Six hundred forty-five participants enrolled in the evaluation (58 % GPs, 17 % nurses, 15 % mental health professionals, response rate 76 %). Participants’ knowledge and confidence to manage patients with psychological and physical illnesses improved immediately. Among the subset surveyed at three months (response rate 24 %), referral networks had increased across seven disciplines, improvements in confidence and knowledge were sustained, and doctors, but no other disciplines, reported an increase in use of motivational interviewing (85.9 % to 96.8 %) and mindfulness (58.6 % to 74 %).
Interprofessional workshops had an immediate impact on the stated knowledge and confidence of participants to manage patients with physical and psychological comorbidities, which appears to have been sustained. For some attendees, there was a sustained improvement in the size of their referral networks and their use of some psychological strategies.
KeywordsContinuing education Chronic disease Team Mental health Interprofessional education
Chronic physical illnesses frequently co-exist with psychological illnesses . Chronic illnesses and psychological illnesses can each escalate progression of the other, and each impacts on patients’ self-management capacities. The standard medications for many psychiatric illnesses have metabolic side-effects, just as some medications for chronic illnesses can have psychological side-effects. The general practice consultation may be the best opportunity for many patients with co-morbid psychological and physical illness to be identified and commence treatment . However, incident depression in patients with chronic disease [3, 4], and chronic disease in those with psychological illness are often under-detected in primary care [5, 6].

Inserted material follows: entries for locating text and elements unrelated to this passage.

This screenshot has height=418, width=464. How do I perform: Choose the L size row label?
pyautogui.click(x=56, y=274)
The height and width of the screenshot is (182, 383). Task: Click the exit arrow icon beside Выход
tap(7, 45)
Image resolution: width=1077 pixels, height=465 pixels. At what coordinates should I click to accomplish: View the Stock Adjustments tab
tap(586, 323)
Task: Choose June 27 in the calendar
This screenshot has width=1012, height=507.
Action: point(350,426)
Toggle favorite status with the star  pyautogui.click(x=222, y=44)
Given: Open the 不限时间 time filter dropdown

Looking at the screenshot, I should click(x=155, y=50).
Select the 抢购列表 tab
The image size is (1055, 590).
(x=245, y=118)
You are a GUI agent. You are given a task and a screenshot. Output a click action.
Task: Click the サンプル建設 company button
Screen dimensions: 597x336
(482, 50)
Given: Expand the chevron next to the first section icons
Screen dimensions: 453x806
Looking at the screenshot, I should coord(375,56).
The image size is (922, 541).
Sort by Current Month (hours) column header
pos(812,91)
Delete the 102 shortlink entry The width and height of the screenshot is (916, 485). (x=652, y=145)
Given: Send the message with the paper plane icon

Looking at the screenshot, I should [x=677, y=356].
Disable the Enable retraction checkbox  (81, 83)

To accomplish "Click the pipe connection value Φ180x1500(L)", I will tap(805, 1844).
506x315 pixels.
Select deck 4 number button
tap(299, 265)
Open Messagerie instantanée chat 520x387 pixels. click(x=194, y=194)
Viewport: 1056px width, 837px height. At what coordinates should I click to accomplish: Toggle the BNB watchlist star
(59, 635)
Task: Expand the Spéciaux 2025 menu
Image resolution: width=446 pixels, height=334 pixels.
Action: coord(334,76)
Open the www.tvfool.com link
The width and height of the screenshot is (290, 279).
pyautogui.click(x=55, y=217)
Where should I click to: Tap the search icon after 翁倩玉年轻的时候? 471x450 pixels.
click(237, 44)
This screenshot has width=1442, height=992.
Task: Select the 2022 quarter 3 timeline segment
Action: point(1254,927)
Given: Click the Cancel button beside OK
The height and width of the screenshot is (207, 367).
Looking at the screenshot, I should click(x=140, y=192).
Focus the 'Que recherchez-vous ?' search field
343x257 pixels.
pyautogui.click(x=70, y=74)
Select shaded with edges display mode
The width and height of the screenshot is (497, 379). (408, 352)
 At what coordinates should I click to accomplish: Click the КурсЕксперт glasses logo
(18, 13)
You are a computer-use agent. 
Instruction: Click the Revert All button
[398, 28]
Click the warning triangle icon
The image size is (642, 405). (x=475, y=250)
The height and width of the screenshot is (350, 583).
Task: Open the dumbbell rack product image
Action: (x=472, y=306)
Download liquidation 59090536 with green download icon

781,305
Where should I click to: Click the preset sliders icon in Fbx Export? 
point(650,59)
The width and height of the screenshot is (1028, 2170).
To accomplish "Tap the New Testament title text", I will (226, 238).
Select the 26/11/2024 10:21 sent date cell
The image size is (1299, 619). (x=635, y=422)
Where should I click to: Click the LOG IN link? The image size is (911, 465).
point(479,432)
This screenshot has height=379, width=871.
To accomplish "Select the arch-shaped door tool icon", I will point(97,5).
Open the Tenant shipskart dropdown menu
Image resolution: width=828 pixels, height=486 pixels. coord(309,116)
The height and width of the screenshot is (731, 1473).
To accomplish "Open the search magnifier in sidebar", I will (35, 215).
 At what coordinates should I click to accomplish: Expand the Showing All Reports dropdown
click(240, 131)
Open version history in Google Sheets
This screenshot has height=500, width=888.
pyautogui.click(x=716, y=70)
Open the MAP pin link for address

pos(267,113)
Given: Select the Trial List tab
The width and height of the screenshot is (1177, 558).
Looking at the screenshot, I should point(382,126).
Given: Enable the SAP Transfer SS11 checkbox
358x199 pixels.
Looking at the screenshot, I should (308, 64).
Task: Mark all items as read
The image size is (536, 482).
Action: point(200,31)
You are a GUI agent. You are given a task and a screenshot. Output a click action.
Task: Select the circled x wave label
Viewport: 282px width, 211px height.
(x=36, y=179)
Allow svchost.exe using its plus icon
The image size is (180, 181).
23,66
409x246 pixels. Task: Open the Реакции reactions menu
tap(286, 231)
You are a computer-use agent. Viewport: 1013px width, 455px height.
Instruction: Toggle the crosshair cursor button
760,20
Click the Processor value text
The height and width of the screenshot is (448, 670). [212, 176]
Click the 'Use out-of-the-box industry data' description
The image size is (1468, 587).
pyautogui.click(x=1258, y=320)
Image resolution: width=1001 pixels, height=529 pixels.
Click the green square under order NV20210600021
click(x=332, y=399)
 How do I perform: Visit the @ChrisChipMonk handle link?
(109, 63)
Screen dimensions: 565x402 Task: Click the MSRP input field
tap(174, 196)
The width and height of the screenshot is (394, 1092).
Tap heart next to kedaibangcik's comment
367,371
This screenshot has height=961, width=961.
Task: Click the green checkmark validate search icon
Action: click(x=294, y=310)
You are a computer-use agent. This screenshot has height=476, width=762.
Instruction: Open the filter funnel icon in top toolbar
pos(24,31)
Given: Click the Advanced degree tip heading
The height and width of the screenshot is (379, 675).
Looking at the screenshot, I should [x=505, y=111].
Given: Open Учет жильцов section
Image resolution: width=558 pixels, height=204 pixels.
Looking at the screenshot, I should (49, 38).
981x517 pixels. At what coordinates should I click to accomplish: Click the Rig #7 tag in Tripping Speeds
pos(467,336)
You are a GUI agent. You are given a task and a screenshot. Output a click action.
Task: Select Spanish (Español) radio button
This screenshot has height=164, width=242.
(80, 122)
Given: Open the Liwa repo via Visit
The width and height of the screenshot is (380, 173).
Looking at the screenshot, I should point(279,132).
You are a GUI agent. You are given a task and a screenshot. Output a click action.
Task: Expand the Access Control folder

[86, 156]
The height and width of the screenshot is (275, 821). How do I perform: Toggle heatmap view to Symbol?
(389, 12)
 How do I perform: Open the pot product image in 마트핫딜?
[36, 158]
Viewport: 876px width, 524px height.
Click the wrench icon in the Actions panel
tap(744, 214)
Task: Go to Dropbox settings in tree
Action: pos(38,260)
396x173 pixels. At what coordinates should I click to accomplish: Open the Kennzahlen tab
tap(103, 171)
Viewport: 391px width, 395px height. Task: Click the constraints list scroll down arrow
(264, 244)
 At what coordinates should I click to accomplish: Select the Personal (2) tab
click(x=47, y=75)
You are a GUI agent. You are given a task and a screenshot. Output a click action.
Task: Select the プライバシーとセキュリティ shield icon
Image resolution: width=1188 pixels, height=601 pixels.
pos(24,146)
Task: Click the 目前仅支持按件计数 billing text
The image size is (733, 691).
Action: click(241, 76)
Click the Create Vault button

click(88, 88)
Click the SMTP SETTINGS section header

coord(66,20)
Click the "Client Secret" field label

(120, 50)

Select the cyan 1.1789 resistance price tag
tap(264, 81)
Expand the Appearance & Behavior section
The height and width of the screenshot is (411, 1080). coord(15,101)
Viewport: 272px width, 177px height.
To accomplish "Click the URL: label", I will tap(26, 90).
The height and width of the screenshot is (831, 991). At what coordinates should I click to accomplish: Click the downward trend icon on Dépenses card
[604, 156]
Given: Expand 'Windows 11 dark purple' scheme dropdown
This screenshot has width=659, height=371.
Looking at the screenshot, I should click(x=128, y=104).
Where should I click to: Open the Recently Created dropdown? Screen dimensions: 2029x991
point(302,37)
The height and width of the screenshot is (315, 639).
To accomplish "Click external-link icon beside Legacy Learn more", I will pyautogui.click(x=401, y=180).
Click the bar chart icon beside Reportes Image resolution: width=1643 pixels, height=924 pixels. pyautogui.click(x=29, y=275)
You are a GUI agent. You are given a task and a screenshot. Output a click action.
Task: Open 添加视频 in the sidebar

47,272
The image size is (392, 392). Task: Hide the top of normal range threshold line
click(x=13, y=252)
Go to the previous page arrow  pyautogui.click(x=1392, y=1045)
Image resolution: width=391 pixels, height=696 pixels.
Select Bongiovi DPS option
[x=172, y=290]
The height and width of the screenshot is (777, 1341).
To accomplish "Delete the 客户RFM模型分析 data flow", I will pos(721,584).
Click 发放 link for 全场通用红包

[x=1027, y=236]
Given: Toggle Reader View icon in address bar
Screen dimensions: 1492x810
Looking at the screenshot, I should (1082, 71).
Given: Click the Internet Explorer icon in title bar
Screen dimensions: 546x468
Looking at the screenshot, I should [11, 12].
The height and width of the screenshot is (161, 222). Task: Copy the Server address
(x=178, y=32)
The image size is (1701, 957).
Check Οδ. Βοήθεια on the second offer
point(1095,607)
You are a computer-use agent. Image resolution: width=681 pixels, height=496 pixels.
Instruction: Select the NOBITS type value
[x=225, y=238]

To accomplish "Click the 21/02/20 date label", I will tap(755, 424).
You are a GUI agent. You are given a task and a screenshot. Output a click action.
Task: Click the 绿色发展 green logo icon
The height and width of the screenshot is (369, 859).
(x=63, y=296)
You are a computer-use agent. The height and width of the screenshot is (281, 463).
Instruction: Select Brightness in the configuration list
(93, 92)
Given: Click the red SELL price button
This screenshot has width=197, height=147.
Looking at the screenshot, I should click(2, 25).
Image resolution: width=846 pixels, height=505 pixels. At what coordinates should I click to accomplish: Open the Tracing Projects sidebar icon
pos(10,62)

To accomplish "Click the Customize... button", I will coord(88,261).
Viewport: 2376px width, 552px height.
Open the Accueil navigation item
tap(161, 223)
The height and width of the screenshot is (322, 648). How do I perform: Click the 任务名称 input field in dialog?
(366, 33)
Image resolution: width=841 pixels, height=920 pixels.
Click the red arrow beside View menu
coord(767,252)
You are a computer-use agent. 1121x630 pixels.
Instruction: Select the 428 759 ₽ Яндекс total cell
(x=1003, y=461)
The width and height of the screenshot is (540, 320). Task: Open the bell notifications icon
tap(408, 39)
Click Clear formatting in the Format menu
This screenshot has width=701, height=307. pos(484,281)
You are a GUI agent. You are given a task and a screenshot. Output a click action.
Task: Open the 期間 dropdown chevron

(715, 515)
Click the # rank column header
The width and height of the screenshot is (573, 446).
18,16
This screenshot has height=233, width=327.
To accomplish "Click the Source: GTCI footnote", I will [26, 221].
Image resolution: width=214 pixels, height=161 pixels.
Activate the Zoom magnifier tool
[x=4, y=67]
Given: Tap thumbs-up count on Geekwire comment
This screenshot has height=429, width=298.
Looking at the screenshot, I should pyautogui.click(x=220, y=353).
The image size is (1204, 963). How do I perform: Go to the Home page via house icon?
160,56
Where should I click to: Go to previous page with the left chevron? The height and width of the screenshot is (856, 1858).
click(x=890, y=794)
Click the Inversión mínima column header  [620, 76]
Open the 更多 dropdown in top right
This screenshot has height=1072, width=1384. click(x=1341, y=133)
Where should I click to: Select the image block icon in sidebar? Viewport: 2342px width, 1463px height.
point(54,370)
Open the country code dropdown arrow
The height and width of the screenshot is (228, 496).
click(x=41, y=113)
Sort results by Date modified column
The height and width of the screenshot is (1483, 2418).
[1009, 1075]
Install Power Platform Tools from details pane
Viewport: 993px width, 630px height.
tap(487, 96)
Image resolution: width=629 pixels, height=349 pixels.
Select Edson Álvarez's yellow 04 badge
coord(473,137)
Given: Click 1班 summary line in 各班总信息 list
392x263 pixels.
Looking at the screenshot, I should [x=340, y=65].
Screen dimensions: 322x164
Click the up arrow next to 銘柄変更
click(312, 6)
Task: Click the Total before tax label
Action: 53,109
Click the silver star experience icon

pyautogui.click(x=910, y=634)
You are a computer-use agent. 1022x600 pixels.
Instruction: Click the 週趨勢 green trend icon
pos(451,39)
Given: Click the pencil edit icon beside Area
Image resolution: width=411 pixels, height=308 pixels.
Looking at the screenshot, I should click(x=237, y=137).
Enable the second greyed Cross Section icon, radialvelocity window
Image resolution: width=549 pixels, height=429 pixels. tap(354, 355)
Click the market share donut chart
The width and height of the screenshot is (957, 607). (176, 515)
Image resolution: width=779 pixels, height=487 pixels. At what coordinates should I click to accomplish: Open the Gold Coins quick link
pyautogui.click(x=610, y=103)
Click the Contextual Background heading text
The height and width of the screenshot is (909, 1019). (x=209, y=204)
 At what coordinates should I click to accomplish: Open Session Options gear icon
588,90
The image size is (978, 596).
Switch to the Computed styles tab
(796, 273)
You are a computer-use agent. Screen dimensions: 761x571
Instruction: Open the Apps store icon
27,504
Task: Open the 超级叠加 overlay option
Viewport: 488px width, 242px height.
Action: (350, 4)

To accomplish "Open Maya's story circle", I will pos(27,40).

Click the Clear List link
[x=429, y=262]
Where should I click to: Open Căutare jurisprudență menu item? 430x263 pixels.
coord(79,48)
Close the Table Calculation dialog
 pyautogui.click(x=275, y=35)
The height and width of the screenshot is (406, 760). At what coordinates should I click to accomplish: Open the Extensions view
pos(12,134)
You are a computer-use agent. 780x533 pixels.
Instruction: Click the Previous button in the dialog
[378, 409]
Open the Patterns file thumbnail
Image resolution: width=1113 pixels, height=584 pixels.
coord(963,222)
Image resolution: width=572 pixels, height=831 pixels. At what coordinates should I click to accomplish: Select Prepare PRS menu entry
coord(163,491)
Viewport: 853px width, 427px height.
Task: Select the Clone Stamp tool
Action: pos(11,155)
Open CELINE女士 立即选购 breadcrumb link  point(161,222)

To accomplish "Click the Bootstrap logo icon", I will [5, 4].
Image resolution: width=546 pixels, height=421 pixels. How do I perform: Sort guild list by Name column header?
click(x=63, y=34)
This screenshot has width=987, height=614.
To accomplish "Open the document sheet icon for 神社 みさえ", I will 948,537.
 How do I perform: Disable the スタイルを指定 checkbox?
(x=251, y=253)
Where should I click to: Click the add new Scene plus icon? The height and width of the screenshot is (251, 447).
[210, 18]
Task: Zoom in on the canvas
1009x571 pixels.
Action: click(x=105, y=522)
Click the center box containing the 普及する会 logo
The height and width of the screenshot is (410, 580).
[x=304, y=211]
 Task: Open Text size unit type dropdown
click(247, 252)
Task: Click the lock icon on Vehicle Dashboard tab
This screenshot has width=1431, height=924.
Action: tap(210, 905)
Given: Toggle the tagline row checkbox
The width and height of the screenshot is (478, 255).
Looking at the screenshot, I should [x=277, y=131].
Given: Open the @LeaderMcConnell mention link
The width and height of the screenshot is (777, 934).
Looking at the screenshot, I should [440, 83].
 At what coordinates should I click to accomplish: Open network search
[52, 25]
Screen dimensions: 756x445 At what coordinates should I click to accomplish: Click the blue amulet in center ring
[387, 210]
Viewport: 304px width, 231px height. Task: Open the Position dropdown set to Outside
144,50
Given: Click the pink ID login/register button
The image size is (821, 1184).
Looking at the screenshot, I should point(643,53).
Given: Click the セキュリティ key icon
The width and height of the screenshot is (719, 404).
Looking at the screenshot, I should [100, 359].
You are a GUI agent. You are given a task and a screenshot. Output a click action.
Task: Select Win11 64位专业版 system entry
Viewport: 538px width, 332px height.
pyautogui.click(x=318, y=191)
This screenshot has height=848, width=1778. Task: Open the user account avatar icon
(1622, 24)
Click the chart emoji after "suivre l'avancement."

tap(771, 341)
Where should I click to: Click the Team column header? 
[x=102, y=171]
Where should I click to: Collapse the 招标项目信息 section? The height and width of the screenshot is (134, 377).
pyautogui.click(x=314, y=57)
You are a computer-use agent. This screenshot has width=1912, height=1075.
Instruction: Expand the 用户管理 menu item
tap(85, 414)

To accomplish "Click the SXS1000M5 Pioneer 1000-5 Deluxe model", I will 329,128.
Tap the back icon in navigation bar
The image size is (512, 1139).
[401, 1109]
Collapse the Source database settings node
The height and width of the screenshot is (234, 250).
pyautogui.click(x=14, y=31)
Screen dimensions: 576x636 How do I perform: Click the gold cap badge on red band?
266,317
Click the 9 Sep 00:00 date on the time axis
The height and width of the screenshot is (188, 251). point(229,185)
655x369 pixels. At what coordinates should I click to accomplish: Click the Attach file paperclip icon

One of the challenges for clinicians working with co-morbid psychological and physical illnesses is that the evidence base for best practice [7, 8], and continuing education programs, tend to focus on individual illnesses in isolation. In practice, clinicians cannot abstract decisions about treatment of one illness from consideration of the patient’s other illnesses.
Patients with co-morbidities often experience uncoordinated care from a porous network of clinicians and services [9, 10]. Collaborative care models can improve clinical outcomes for patients with a range of chronic diseases and depression [11–13]. A number of Medicare-subsidised items exist in Australia that could support more interdisciplinary care for patients with co-morbid psychological and physical illnesses. Patients with chronic disease can access chronic disease management and team care items  under Medicare, as well as subsidised referrals to some allied health practitioners. Patients with psychological illnesses can be referred for a set number of Medicare-subsidised consultations from mental health professionals in the private sector, under the Better Access initiative . All these policy initiatives rely on health professionals having a suite of management approaches for both physical and psychological illnesses, and the ability to collaborate with one another on a joint plan.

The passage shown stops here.